● DATA SHOWN:
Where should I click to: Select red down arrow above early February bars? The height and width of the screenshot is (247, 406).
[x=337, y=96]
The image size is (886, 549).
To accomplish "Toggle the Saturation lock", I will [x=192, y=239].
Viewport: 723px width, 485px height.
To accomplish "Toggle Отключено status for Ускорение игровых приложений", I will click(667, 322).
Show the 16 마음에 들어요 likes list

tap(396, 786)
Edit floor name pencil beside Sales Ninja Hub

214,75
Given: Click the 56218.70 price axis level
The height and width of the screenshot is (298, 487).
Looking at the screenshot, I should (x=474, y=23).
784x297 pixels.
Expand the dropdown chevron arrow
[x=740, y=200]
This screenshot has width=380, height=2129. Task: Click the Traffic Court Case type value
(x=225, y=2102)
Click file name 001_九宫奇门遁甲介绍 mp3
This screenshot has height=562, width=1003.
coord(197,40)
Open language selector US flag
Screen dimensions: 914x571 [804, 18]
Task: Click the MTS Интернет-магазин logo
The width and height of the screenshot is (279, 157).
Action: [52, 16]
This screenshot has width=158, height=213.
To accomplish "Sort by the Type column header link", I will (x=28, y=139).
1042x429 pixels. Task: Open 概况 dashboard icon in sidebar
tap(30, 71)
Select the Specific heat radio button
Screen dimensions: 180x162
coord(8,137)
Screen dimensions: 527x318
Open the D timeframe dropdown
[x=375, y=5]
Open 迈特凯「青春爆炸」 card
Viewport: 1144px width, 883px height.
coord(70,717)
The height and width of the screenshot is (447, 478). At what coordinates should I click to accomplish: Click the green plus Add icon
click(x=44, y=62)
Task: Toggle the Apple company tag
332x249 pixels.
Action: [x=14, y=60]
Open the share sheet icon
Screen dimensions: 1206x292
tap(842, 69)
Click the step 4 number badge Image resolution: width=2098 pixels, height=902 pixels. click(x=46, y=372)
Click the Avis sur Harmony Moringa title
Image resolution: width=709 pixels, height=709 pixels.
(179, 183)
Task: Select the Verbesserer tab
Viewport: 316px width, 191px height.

● WHAT THE TASK ASKS: Once you have read the records, write every one of them out again exactly.

● WRITTEN RESPONSE:
Where should I click to: Select red down arrow above early February bars? The height and width of the screenshot is (247, 406).
[x=337, y=96]
The image size is (886, 549).
To accomplish "Toggle the Saturation lock", I will [x=192, y=239].
Viewport: 723px width, 485px height.
To accomplish "Toggle Отключено status for Ускорение игровых приложений", I will click(667, 322).
Show the 16 마음에 들어요 likes list

tap(396, 786)
Edit floor name pencil beside Sales Ninja Hub

214,75
Given: Click the 56218.70 price axis level
The height and width of the screenshot is (298, 487).
Looking at the screenshot, I should (x=474, y=23).
784x297 pixels.
Expand the dropdown chevron arrow
[x=740, y=200]
This screenshot has width=380, height=2129. Task: Click the Traffic Court Case type value
(x=225, y=2102)
Click file name 001_九宫奇门遁甲介绍 mp3
This screenshot has height=562, width=1003.
coord(197,40)
Open language selector US flag
Screen dimensions: 914x571 [804, 18]
Task: Click the MTS Интернет-магазин logo
The width and height of the screenshot is (279, 157).
Action: [52, 16]
This screenshot has width=158, height=213.
To accomplish "Sort by the Type column header link", I will (x=28, y=139).
1042x429 pixels. Task: Open 概况 dashboard icon in sidebar
tap(30, 71)
Select the Specific heat radio button
Screen dimensions: 180x162
coord(8,137)
Screen dimensions: 527x318
Open the D timeframe dropdown
[x=375, y=5]
Open 迈特凯「青春爆炸」 card
Viewport: 1144px width, 883px height.
coord(70,717)
The height and width of the screenshot is (447, 478). At what coordinates should I click to accomplish: Click the green plus Add icon
click(x=44, y=62)
Task: Toggle the Apple company tag
332x249 pixels.
Action: [x=14, y=60]
Open the share sheet icon
Screen dimensions: 1206x292
tap(842, 69)
Click the step 4 number badge Image resolution: width=2098 pixels, height=902 pixels. click(x=46, y=372)
Click the Avis sur Harmony Moringa title
Image resolution: width=709 pixels, height=709 pixels.
(179, 183)
Task: Select the Verbesserer tab
Viewport: 316px width, 191px height.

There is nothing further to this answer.